分子和细胞影像技术将生物技术和成像方法有机地结合起来,监测生理和病理状态下体内分子和细胞的变化情况。该技术是对活体内分子和细胞以及体内生物学变化和细胞过程进行的一种无创的、可重复的成像技术[1],主要涉及以下两个方面[2]:一是对比剂、示踪剂和报告探针相关技术,二是成像技术。目前,研究较为广泛的分子和细胞影像技术主要有PET、SPECT、荧光显像和MRI。PET和SPECT具有较高的灵敏度,但空间分辨率差。荧光成像是细胞水平研究的重要工具,灵敏度高、价格便宜、操作简单,但是其空间分辨率差,活体成像效果受组织穿透深度的限制,目前仍无商用的基于荧光成像的临床诊断仪器。MRI克服了荧光显像、PET与SPECT的缺点,具有优异的空间分辨率,显像不受组织深度的限制。随着高场强MRI和新型对比剂的出现,MRI灵敏度不佳的缺点也随之克服。利用MRI监测体内标记细胞的迁移途径不仅作为一种研究方法,而且作为一种潜在的临床诊断工具,受到越来越广泛的关注。

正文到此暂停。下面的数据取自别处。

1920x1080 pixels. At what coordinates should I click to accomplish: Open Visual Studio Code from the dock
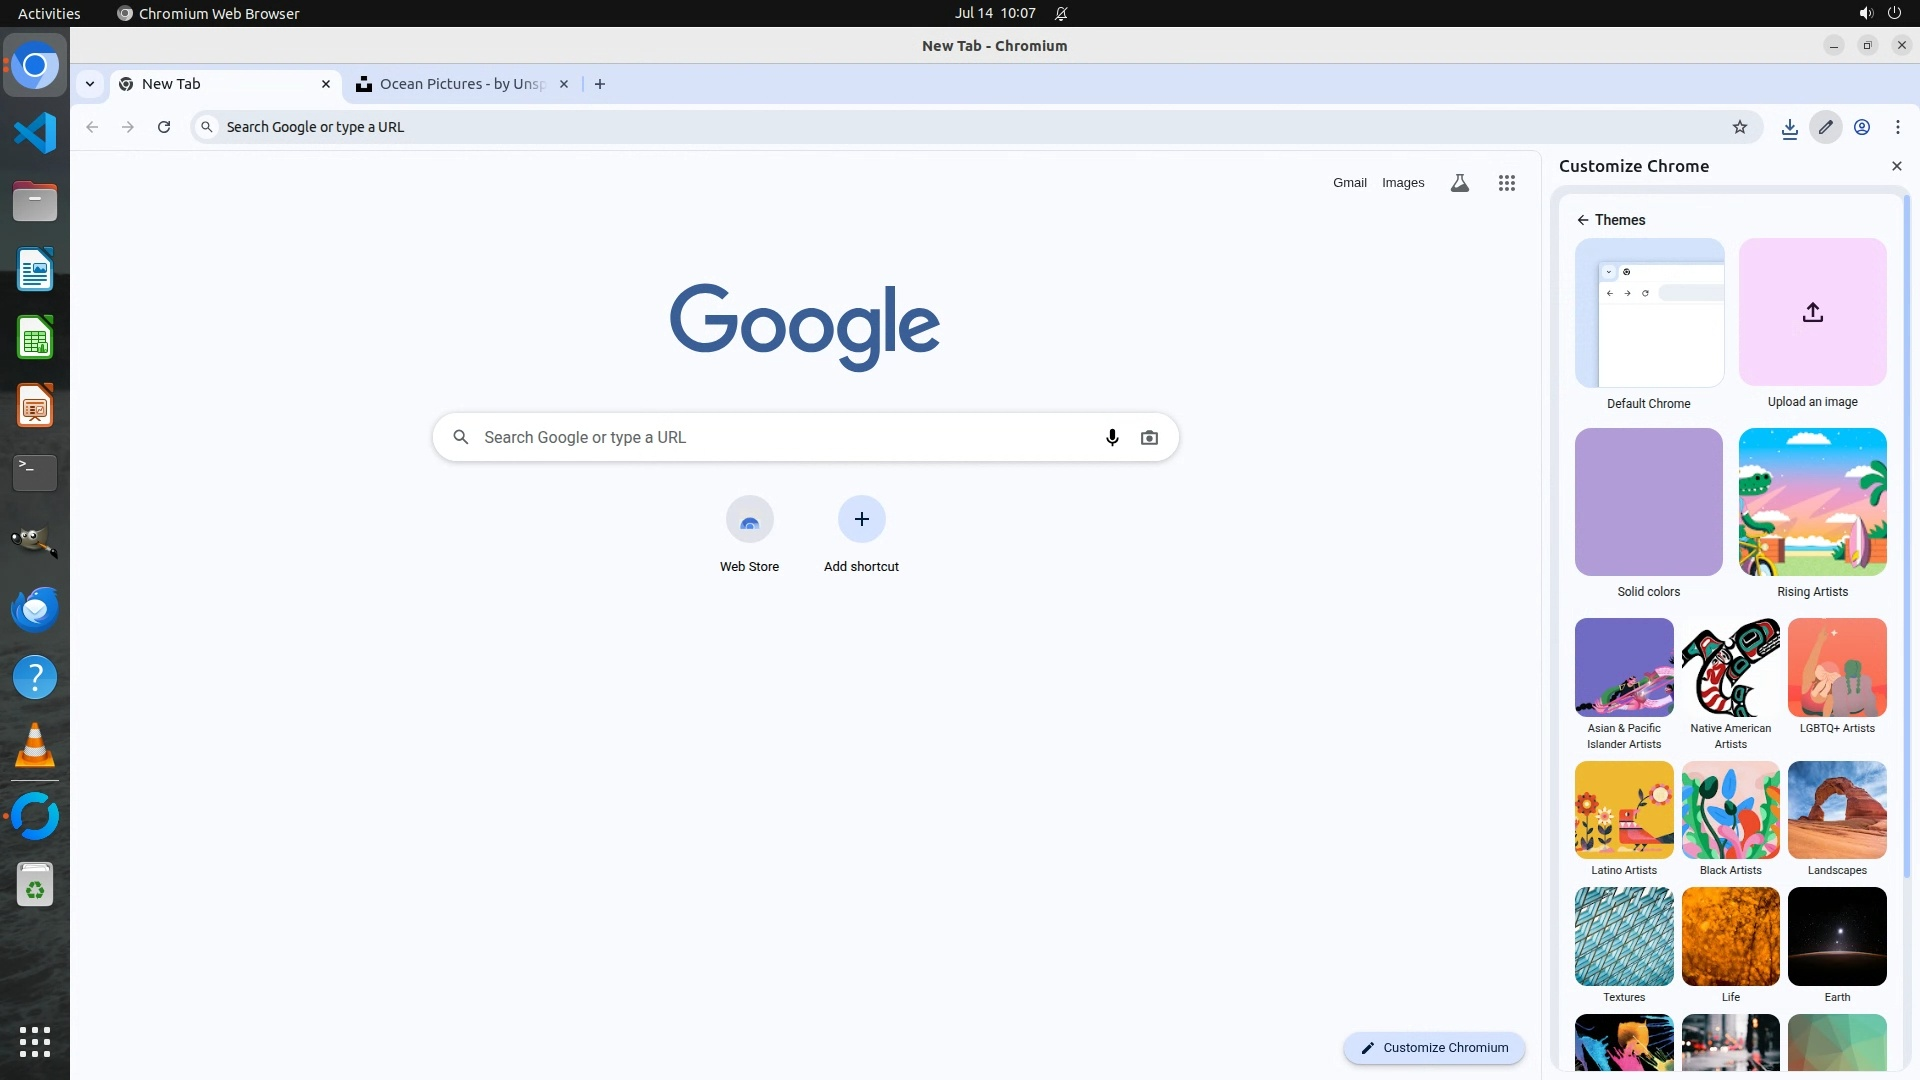point(35,133)
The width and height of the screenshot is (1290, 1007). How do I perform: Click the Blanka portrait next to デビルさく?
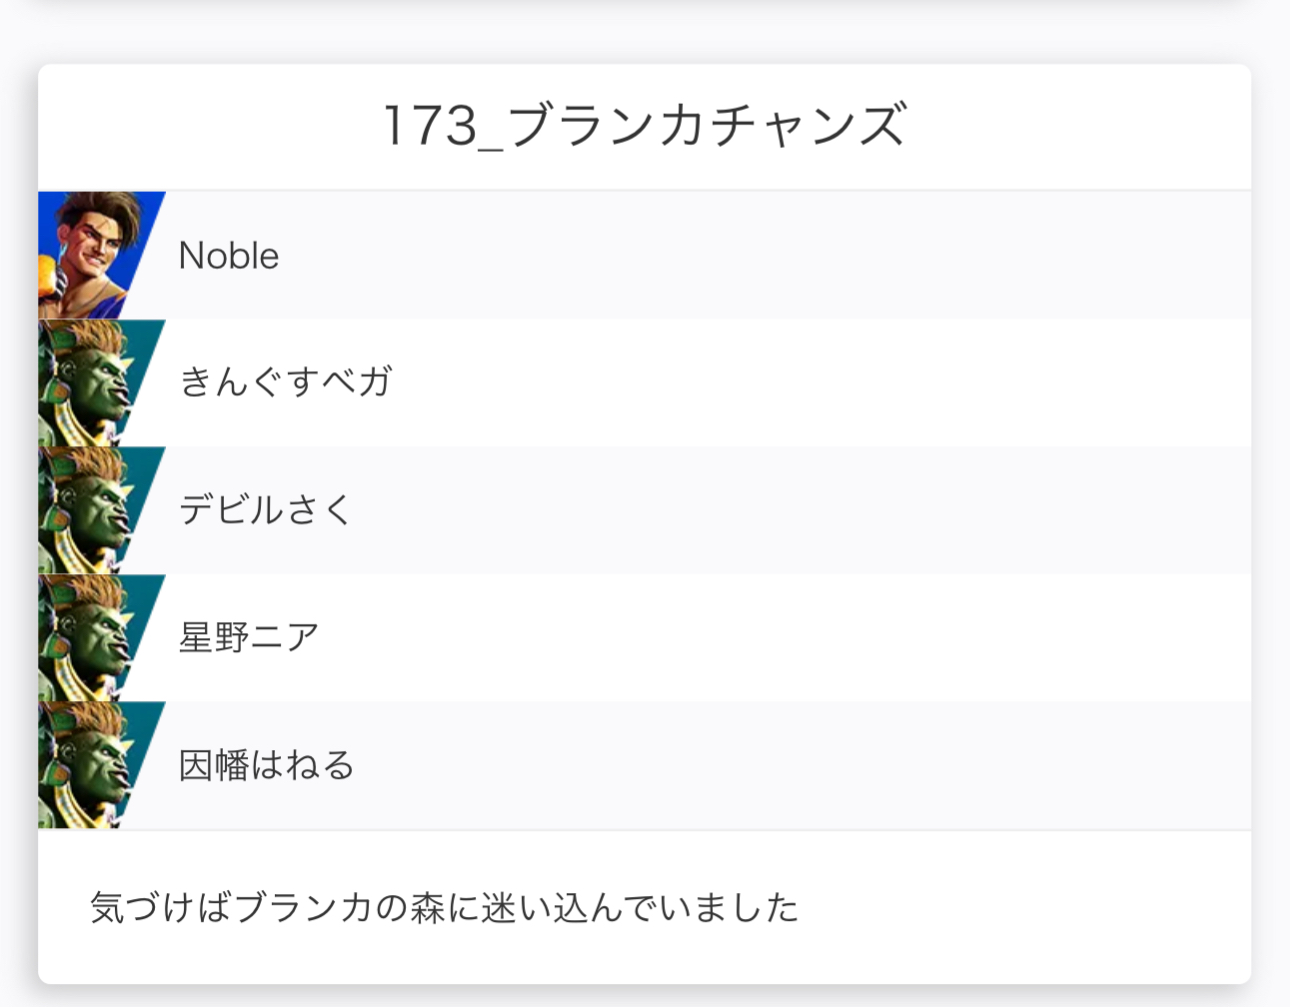(95, 510)
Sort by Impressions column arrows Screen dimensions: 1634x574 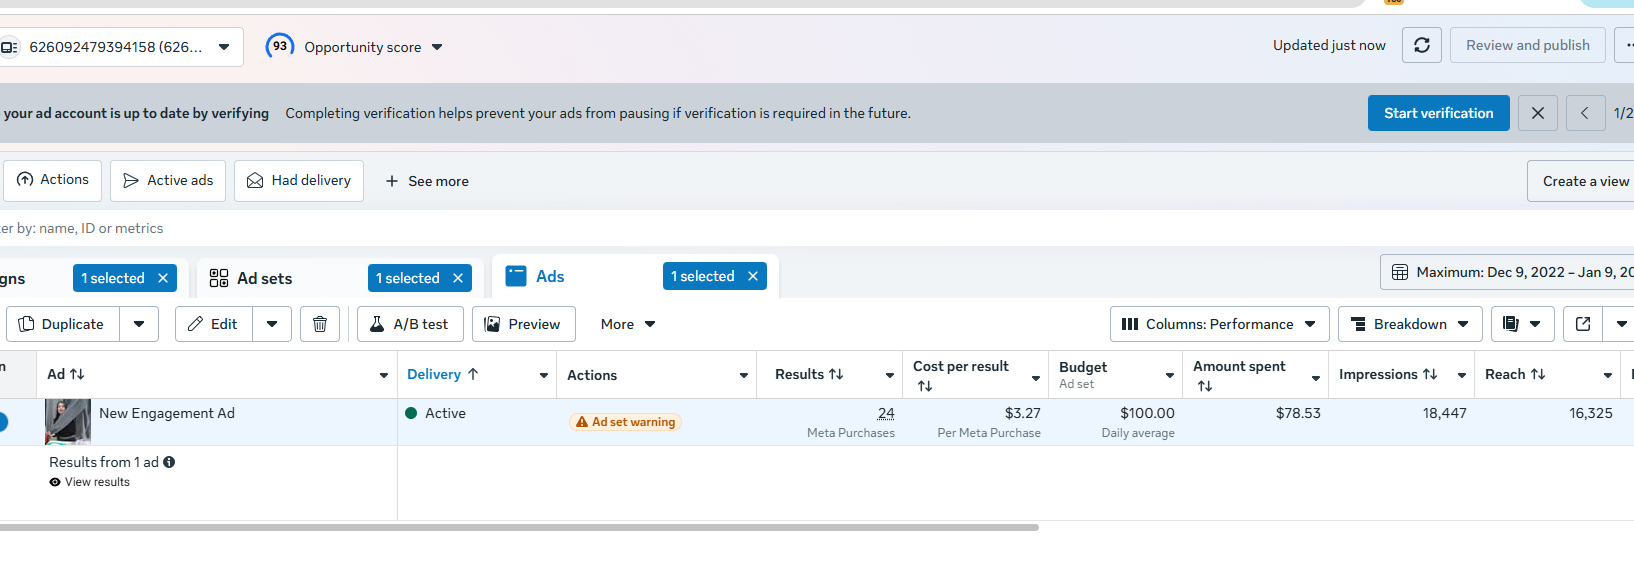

目前,研究最多的细胞MRI对比剂是超顺磁性对比剂,主要包括超顺磁性氧化铁纳米颗粒(superparamagnetic iron oxide nanoparticles,SPION)[3]、超小超顺磁性氧化铁纳米颗粒(ultrasmall superparamagnetic iron oxide nano-particles,USPION)[4]和微小氧化铁颗粒(micron-sized iron oxide particles,MPIO)[5]等。另外,还有单晶氧化铁颗粒(monocrystalline iron oxide particles,MION)[4]和交叉结合氧化铁(cross-linked iron oxides,CLIO)[4]等。不同对比剂MRI信号特征各不相同,如氧化铁纳米颗粒在T2加权呈低信号,钆离子螯合物T1加权上呈高信号,从而根据不同的信号特征监测免疫细胞的生物学分布以及它们在靶器官的定位。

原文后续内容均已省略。